Tales of the Yeren, a purported Asian counterpart to America’s Sasquatch, have long proliferated throughout parts of the remote mountains of China. For several centuries, folk traditions from around the Hubei province have told of manlike beasts said to haunt the rugged forests and stony cliffs. Sightings of the creatures—in the few instances where they are seen at all—mostly occur at night, though more often the creatures announce their presence at a distance by issuing loud, shrill whistles.

Another of the regions in China where such stories have been collected is around Changshan County, where a very curious story was recorded in the 18th century by the Qing Dynasty writer Pu Songling (1640-1715), as recounted in his classic collection of stories entitled Strange Tales from a Chinese Studio.

Qing Dynasty writer Pu Songling (Public Domain).

The story in question occurred in the Autumn one year, when an elderly Changshan County farmer named An had been out cutting his buckwheat. Around this time, many of the man’s neighbors had complained of a thief that had been stealing from crops in the nearby villages, and so the man and his men decided to load their buckwheat into carts that evening and remove it from the fields, rather than letting it remain there overnight.

As they finished their work for the day, the farmer remained behind as his men carted away their produce, deciding to keep watch over the remaining crop throughout the evening. Positioned in the center of his field with a spear nearby, just as sleep began to overtake him the man heard what sounded like footsteps nearby, crunching the buckwheat stalks.

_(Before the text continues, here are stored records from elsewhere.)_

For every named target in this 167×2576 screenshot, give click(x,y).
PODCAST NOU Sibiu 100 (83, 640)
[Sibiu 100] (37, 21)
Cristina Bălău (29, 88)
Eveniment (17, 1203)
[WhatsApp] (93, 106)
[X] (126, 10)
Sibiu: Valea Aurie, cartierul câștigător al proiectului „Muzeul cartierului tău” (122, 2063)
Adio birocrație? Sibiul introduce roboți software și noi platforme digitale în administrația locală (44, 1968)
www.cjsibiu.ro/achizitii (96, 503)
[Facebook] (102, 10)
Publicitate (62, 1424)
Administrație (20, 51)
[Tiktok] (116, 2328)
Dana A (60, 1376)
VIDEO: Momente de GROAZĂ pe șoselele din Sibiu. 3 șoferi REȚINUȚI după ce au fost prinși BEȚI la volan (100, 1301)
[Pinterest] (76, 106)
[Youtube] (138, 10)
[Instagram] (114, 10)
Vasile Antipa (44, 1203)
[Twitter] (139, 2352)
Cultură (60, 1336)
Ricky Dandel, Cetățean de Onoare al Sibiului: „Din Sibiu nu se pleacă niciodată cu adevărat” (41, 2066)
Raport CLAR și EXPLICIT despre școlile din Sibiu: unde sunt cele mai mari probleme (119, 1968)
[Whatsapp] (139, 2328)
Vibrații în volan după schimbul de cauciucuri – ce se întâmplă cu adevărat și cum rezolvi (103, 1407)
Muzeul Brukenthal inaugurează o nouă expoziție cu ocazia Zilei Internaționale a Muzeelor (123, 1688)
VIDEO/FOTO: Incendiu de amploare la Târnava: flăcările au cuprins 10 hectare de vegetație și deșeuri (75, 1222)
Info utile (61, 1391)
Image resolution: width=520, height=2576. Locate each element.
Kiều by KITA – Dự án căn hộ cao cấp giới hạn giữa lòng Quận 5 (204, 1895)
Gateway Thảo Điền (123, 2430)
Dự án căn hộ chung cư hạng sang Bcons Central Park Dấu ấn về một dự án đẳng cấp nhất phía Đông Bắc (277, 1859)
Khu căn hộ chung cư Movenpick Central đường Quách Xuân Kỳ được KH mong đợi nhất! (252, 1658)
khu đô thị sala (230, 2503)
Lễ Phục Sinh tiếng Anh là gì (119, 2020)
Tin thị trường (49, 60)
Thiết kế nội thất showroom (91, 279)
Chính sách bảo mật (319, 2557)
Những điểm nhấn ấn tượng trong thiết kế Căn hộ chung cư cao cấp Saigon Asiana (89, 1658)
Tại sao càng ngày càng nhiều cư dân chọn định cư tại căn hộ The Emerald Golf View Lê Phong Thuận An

Suspecting the neighborhood thief had arrived, the man looked up to see “a huge monster bearing down on him, more than ten feet tall, with red hair and a big bushy beard.” Startled by the creature’s appearance, the man struck it with his spear, causing it to flee into the night, howling as it went.

An ran back in the direction his men had gone, spear in hand, and met them on the road where they traveled. Although he shared the details of his strange encounter, the men were skeptical about what the old man had seen, supposing he might have drifted off and merely dreamed that this had all occurred.

The following day, as the men went back to work in the buckwheat fields, they were startled by a strange animal call, one which An clearly recognized from the night before.

“It’s the monster again!” he cried, and at the sight of the beast, he and the others fled back up the road. Having been convinced of the creature’s existence, An had his men join him that night in the field, armed with bows and arrows, and early the following morning when the creature made its next appearance, they fired their weapons at it and drove it away. The strange, red-haired beast was not seen again for several more days.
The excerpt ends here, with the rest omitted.